Optimal Threshold Padlock Systems

In 1968, Liu described the problem of securing documents in a shared secret project. In an example, at least six out of eleven participating scientists need to be present to open the lock securing the secret documents. Shamir proposed a mathematical solution to this physical problem in 1979, by designing an efficient $k$-out-of-$n$ secret sharing scheme based on Lagrange's interpolation. Liu and Shamir also claimed that the minimal solution using physical locks is clearly impractical and exponential in the number of participants. In this paper we relax some implicit assumptions in their claim and propose an optimal physical solution to the problem of Liu that uses physical padlocks, but the number of padlocks is not greater than the number of participants.

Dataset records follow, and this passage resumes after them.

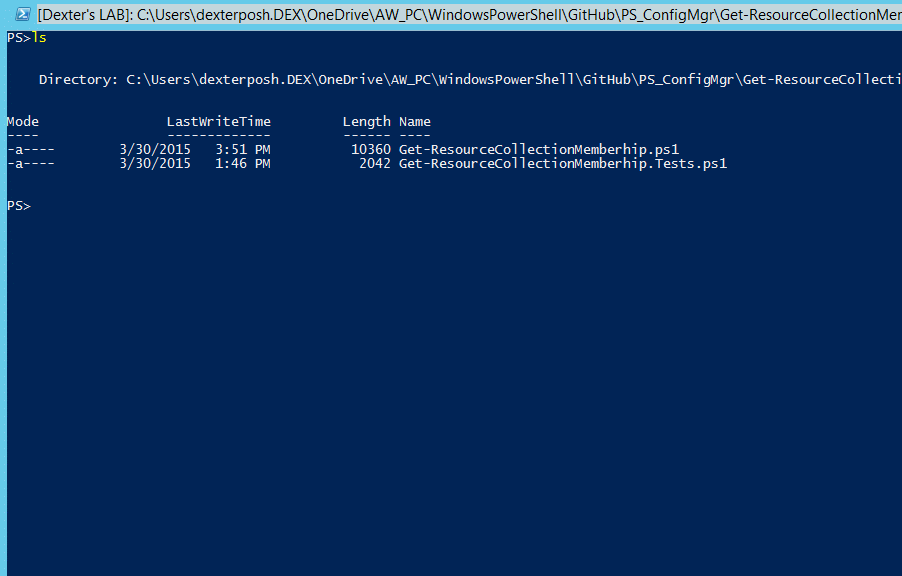
Task: Click the 1:46 PM timestamp
Action: (x=243, y=164)
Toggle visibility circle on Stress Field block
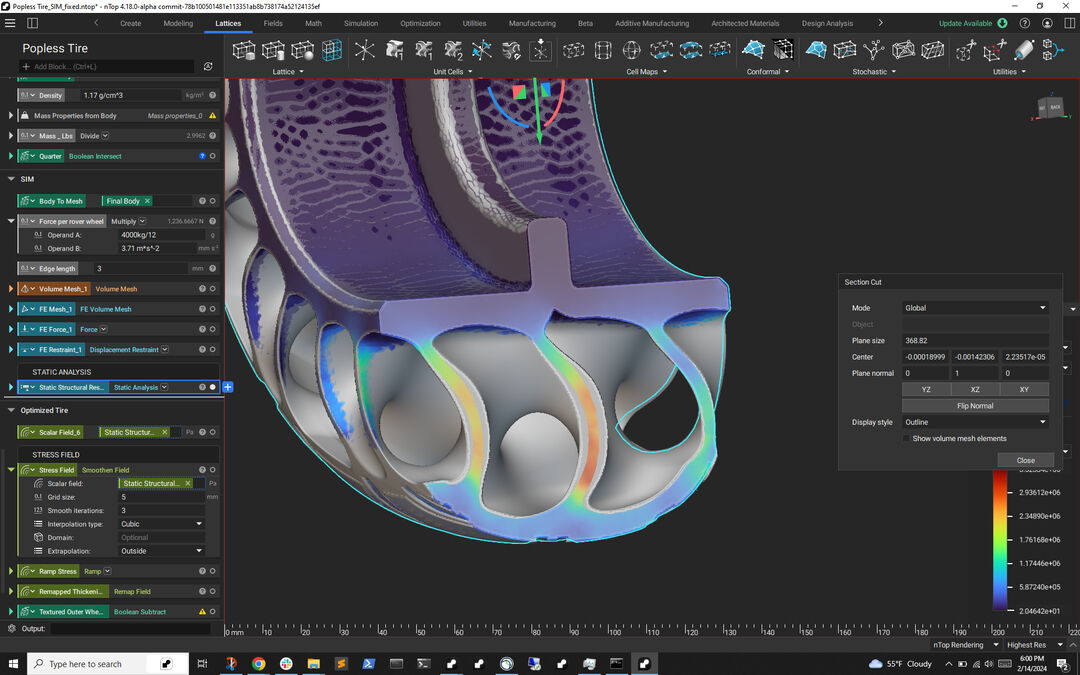This screenshot has width=1080, height=675. (x=213, y=470)
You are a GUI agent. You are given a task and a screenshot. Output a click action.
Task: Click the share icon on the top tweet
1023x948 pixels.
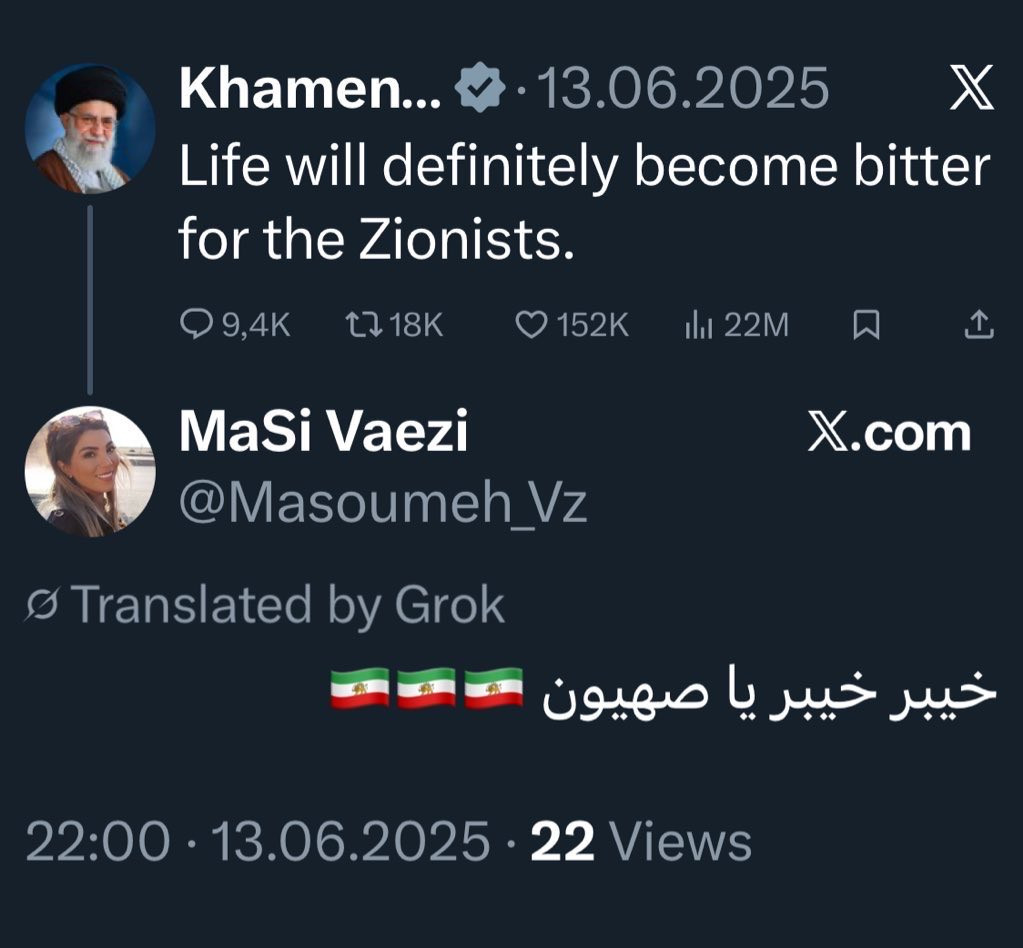click(x=979, y=324)
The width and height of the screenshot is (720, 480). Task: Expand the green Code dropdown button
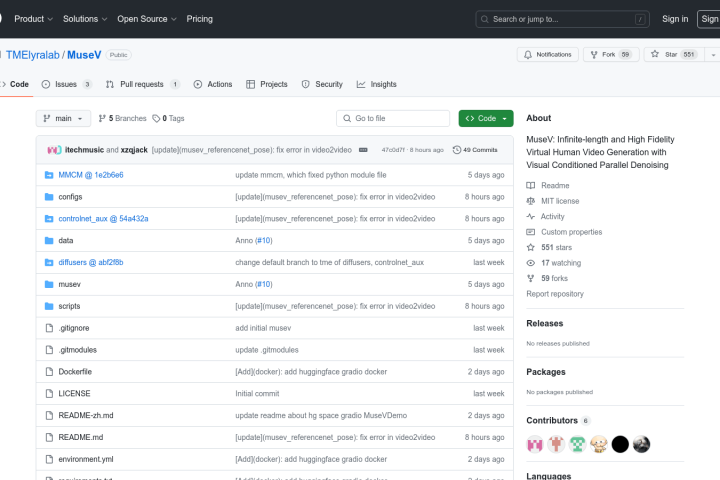(486, 118)
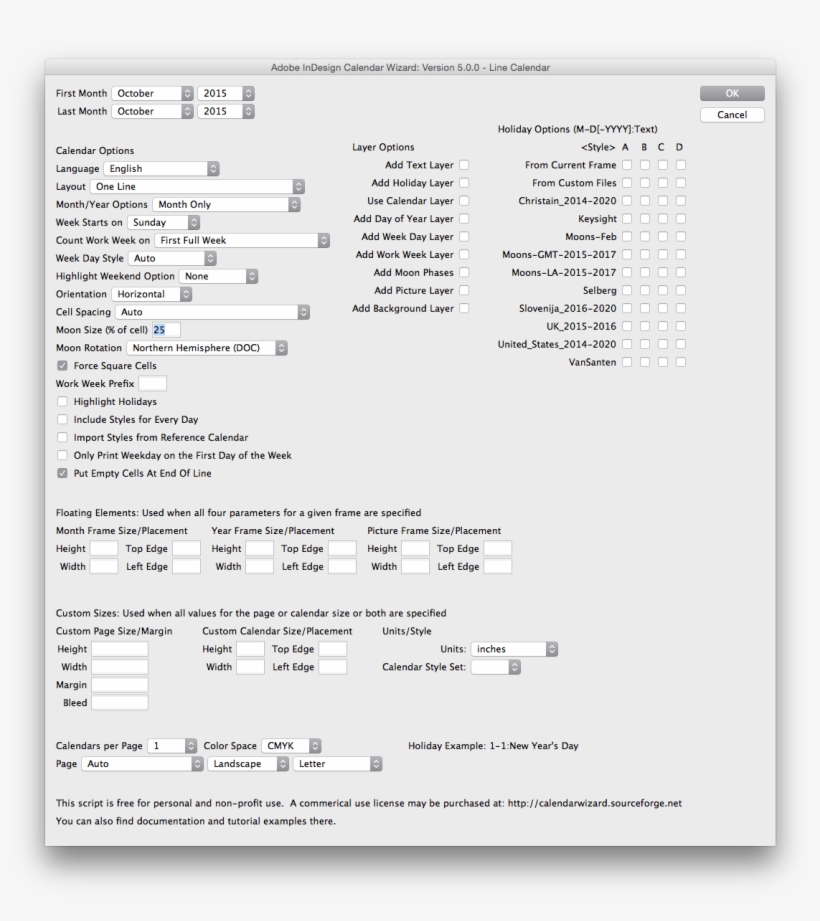Open the Units dropdown
820x921 pixels.
515,648
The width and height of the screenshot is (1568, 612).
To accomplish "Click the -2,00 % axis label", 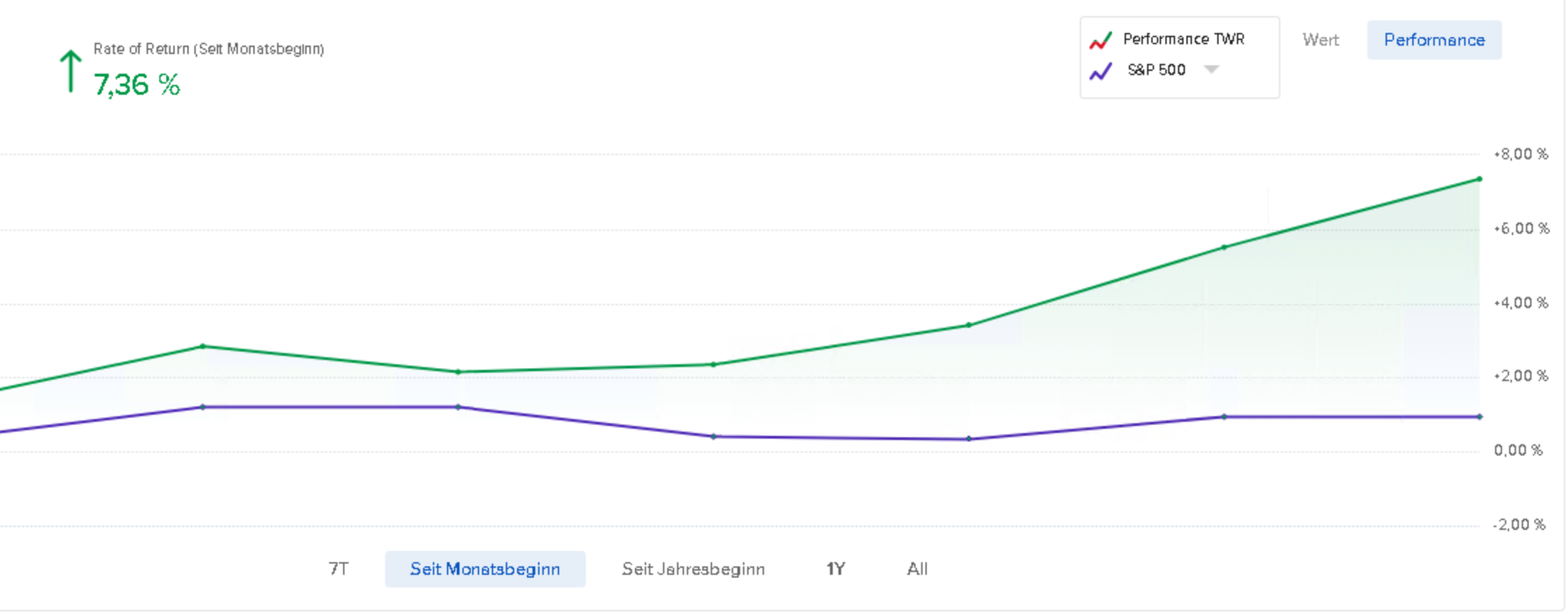I will (1519, 525).
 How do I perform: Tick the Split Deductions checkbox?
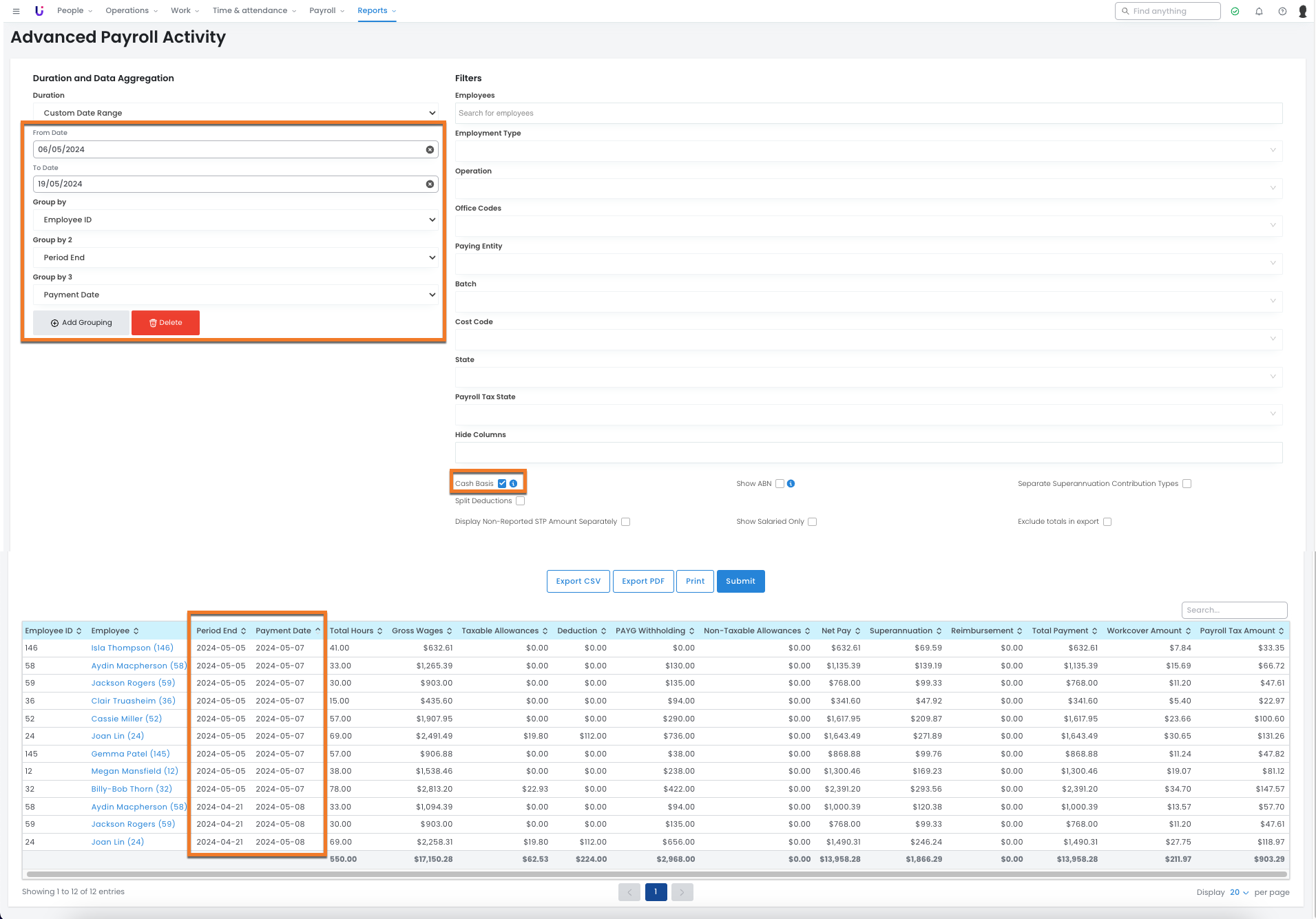pyautogui.click(x=521, y=501)
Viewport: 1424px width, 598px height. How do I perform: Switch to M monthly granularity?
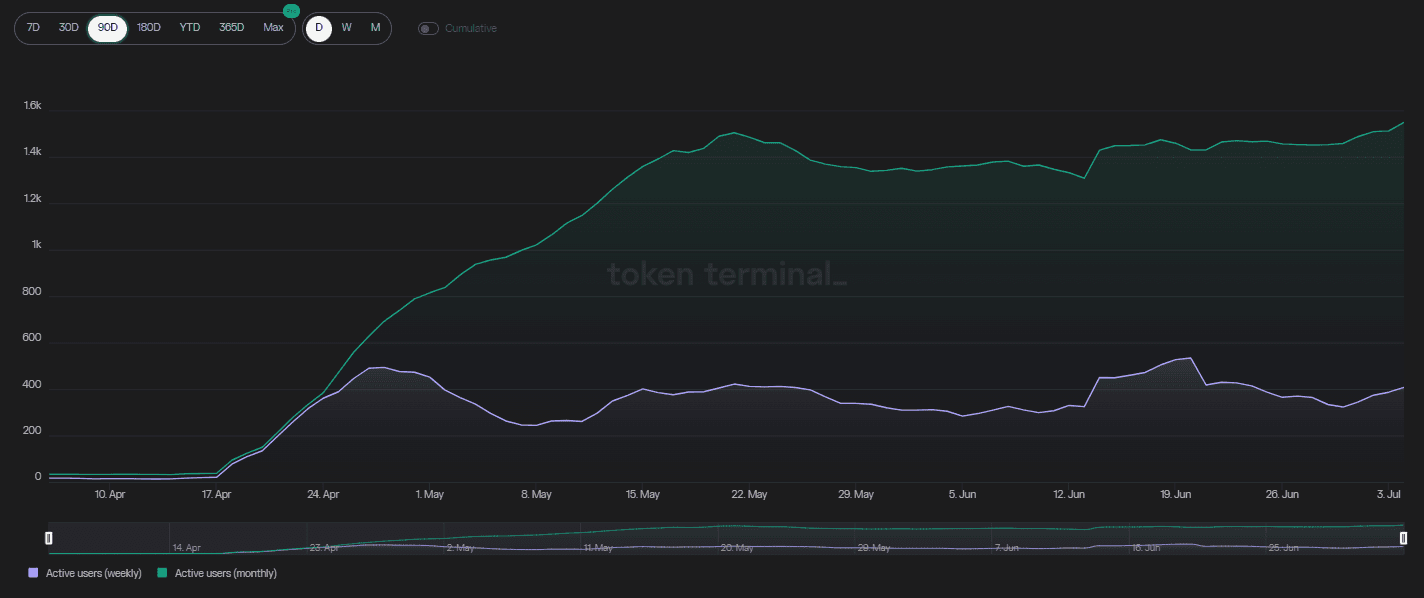click(x=375, y=28)
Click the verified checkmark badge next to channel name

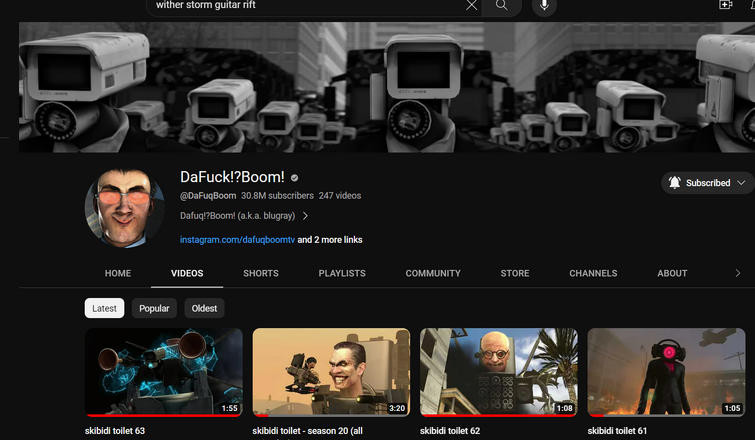click(295, 178)
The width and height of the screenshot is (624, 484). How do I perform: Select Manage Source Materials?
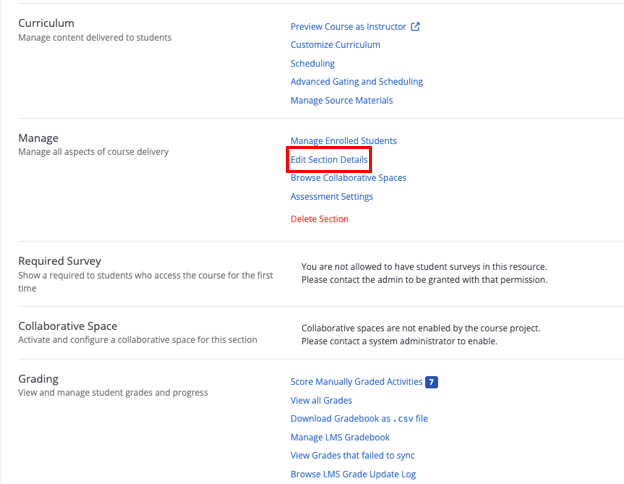point(341,100)
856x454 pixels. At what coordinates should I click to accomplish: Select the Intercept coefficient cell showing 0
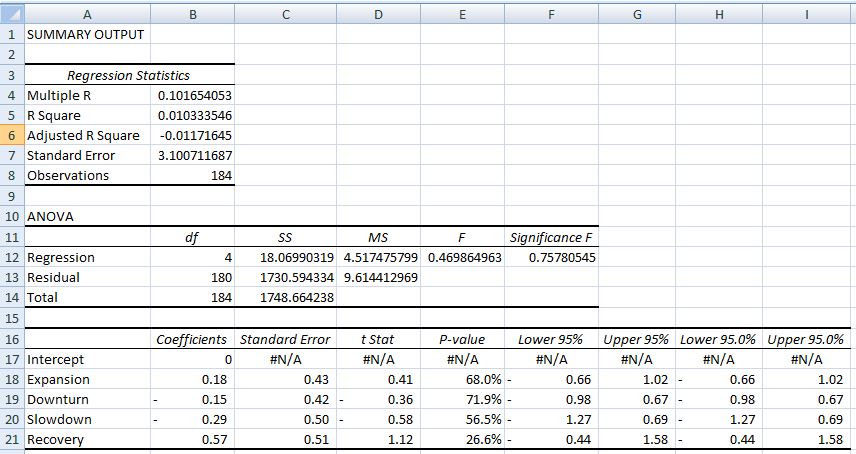[193, 359]
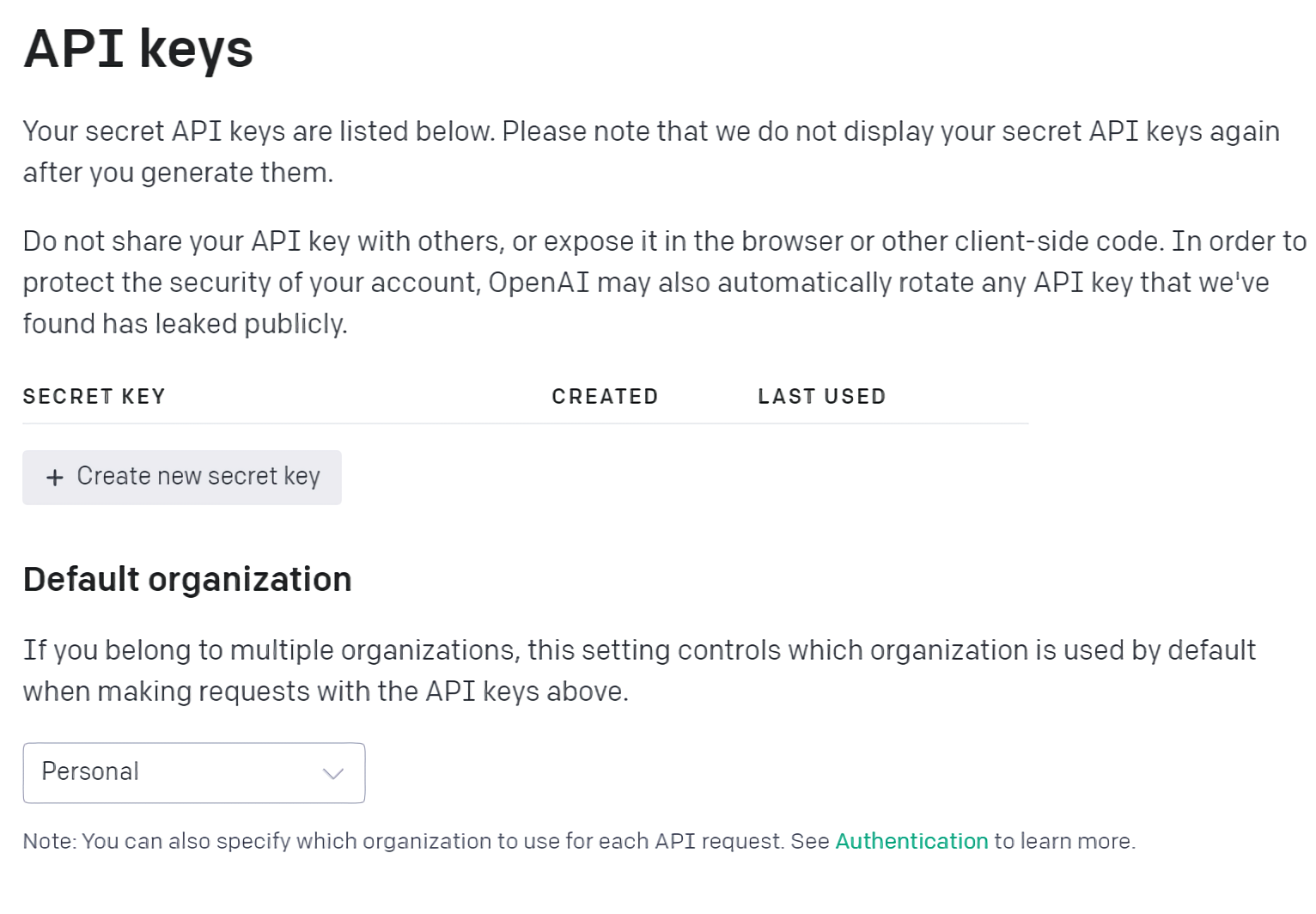The height and width of the screenshot is (914, 1316).
Task: Click the 'found has leaked publicly' line
Action: [x=185, y=324]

Then, we show that no device can do better for $k$-out-of-$n$ threshold padlock systems as soon as $k\geq{\sqrt{2n}}$, which holds true in particular for Liu's example. More generally, we derive bounds required to implement any threshold system and prove a lower bound of $\mathcal{O}{\log(n)}$ padlocks for any threshold larger than $2$. For instance we propose an optimal scheme reaching that bound for $2$-out-of-$n$ threshold systems and requiring less than $2\log_2(n)$ padlocks. We also discuss more complex access structures, a wrapping technique, and other sublinear realizations like an algorithm to generate $3$-out-of-$n$ systems with $2.5\sqrt{n}$ padlocks. Finally we give an algorithm building $k$-out-of-$n$ threshold padlock systems with only $\mathcal{O}{\log(n)^{k-1}}$ padlocks. Apart from the physical world, our results also show that it is possible to implement secret sharing over small fields.